[Data records]
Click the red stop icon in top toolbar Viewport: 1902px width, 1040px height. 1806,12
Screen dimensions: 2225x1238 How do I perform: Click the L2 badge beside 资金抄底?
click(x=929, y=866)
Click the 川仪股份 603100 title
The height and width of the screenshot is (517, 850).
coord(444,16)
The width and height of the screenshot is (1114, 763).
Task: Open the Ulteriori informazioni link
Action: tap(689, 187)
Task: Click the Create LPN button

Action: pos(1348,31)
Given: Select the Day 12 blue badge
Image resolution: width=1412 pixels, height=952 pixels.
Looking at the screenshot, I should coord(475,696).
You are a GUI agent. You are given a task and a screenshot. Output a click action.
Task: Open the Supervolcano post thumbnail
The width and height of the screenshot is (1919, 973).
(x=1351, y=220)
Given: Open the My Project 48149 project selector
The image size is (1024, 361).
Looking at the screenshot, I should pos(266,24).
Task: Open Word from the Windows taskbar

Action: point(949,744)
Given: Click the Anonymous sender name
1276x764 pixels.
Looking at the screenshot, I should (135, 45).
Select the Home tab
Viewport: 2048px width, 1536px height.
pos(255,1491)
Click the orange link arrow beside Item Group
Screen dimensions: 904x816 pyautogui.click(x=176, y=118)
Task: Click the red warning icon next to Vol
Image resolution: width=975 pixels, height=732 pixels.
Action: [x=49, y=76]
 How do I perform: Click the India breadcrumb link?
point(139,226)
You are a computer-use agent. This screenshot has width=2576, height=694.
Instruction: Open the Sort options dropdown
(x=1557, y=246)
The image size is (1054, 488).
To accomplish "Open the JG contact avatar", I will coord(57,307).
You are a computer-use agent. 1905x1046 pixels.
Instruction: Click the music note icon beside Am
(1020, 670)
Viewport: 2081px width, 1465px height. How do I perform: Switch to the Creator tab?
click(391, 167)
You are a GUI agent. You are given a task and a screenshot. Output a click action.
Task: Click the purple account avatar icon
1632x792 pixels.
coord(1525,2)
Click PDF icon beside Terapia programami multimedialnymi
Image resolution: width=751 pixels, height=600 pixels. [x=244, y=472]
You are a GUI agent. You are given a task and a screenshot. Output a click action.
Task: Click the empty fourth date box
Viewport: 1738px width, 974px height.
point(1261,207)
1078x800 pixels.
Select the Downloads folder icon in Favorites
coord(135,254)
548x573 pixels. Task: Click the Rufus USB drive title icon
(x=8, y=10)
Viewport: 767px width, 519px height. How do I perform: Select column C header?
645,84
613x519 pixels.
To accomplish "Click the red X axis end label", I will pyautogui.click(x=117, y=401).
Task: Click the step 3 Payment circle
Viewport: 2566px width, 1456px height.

> [Short exercise]: Duplicate the records in the stretch from the line containing "Given: Open the" through the line containing "Image resolution: width=751", copying each line exactly and leaving out all other lines.

> [Complete response]:
Given: Open the My Project 48149 project selector
The image size is (1024, 361).
Looking at the screenshot, I should pos(266,24).
Task: Open Word from the Windows taskbar

Action: point(949,744)
Given: Click the Anonymous sender name
1276x764 pixels.
Looking at the screenshot, I should (135, 45).
Select the Home tab
Viewport: 2048px width, 1536px height.
pos(255,1491)
Click the orange link arrow beside Item Group
Screen dimensions: 904x816 pyautogui.click(x=176, y=118)
Task: Click the red warning icon next to Vol
Image resolution: width=975 pixels, height=732 pixels.
Action: [x=49, y=76]
 How do I perform: Click the India breadcrumb link?
point(139,226)
You are a computer-use agent. This screenshot has width=2576, height=694.
Instruction: Open the Sort options dropdown
(x=1557, y=246)
The image size is (1054, 488).
To accomplish "Open the JG contact avatar", I will coord(57,307).
You are a computer-use agent. 1905x1046 pixels.
Instruction: Click the music note icon beside Am
(1020, 670)
Viewport: 2081px width, 1465px height. How do I perform: Switch to the Creator tab?
click(391, 167)
You are a GUI agent. You are given a task and a screenshot. Output a click action.
Task: Click the purple account avatar icon
1632x792 pixels.
coord(1525,2)
Click PDF icon beside Terapia programami multimedialnymi
Image resolution: width=751 pixels, height=600 pixels. [x=244, y=472]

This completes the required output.